When you tell people where you are from , what do they usually say?

It depends where I am. In Australia and NZ, I can tell people I’m from Brisbane (because I am, despite being born in NZ) and everyone knows where it is, but when I’m in the US the response is quite often “Is that near Sydney?”. :eyeroll:

No, it is not near Sydney except in the sense the two cities are 1000kms apart and in different states.

When I was a kid I told someone us kids were from Kentucky. He said “You’re a bunch of hillbillies!”

I calmly said “We’re from Lexington,” and he said “Oh, then you’re not hillbillies.”

I knew other kids who’d told people they were from Kentucky and got questions like “Do you eat with a fork? Do you use a flush toilet?”

Whenever I mention to Europeans that I’m from Israel, they usually say “Oh!” with this glassy look in their eyes, and quickly change the subject.

A lot of times, when I tell someone I’m from DC they say me too, but when I ask them what neighborhood they say Virginia.

Youuu Raang?

Actually I only got this a few times in the real world, more online. Saying New Jersey does get a varied reaction though. Many seem to think it is hell on earth, but that is just a few areas like Camden. Many think The Jersey Shore or Sopranos. Both are largely fictional. Though *Sopranos *at least has some truth. Now we have a nationally known governor and it is Chris Christie, so that hardly has helped our reputation and the *Sopranos *look even more accurate.

If I say my town it is usually blank looks or question about Bell Labs.

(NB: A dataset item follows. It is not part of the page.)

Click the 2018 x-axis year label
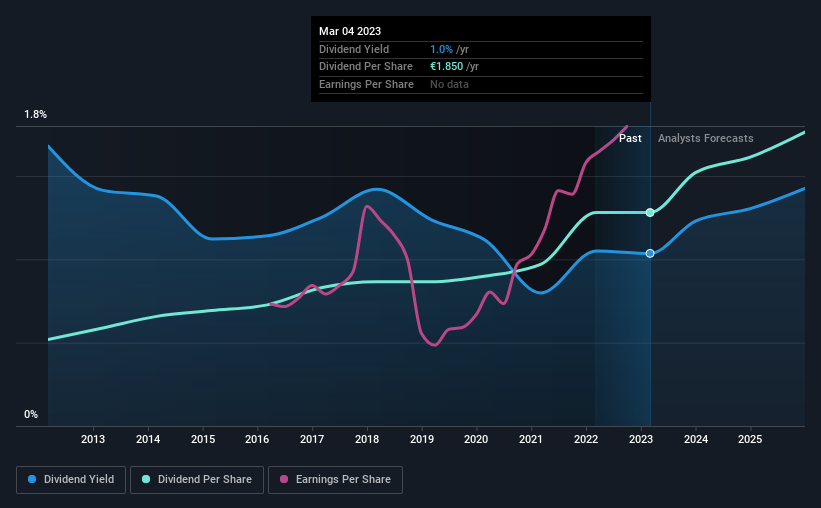Image resolution: width=821 pixels, height=508 pixels. (x=367, y=439)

Now if I mention my birthplace, The Bronx, that is usually a conversation starter.

If people are from the Philly area, they mainly talk about the Beaches, Wildwood & Atlantic City. New Yorkers are convinced we’re in the sticks which is funny for the most densely populated state, but well NYC is NYC.

Wow, I bet you ski a lot. Actually, I don’t. Hate it. We live just south of Breckenridge Colorado. There are 4 world class ski areas just in the county alone. The other thing would be WOW that’s high. We live at a high elevation even by Colorado standards. 11,200 feet

Hey, do you get to the brewery much? Damn good brewery.

It doesn’t matter, they don’t know where Sydney is either. You could say Brisbane is near Christchurch and they’d say “Oh, that’s cool”.

At science fiction cons, people laugh when I say I’m from Schenectady. Someone once saw it on my badge and thought I was joking.

It was because of and old genre joke that SF writers get their ideas from a post office box in Schenectady.

I’m from Norway. People usually answer “Oooh nice! Oslo?”.

When I tell people I’m from Kansas, I usually get some lame Dorothy/Toto/Wizard of Oz comment.

Science fiction author Barry B. Longyear even titled a book of short stories “It Came From Schenectady”.

I grew up in LA. When I would say I was from LA, people would say “do you know [person-x]”. No, no I don’t. There are 9 million or so people in the area. I do not know your hairstylist’s sister.

Now I am living in a part of Oregon that very few people the country have ever heard of, so I use the state capital, which is fairly close. No one really knows where that is either.

I automatically know when I say, “Chicago” that the person is a Fox News Trumper if they automatically respond with, “Murder capital of the world!” or other snark.

I would ask if you’ve been to the New River Gorge/Bridge or The Greenbrier.

When I say “I’m from Vancouver Island” I almost always hear “Ohh I love Vancouver” or “Ohhh, I’ve been to Vancouver before!”. No, I’m not from Vancouver, I’m from Vancouver Island.

I get told about how fortunate I am while simultaneously having the marital status of my parents being questioned.

Well, it’s near Christchurch via a three-hour flight across the Tasman, but that’s just being pedantic at this point. :wink:

I was born in Scotland. People usually ask me where, and I tell them a small city near Glasgow.

That seems to be all the information required after that.

I live in Ottawa now. People nod accordingly.

I’d like to know what they say to Jim Humble! :smiley:
[Jim] Humble is quite literally an evangelist for sodium chlorite, a sacrament in the church he founded to spread his belief that a liquid generated from combining the bleach with water “has proven to restore partial or full health to hundreds of thousands of people” afflicted with everything from cancer to Alzheimer’s.

Humble also claims to be a billion-year-old god from the Andromeda Galaxy sent to Earth to save humans.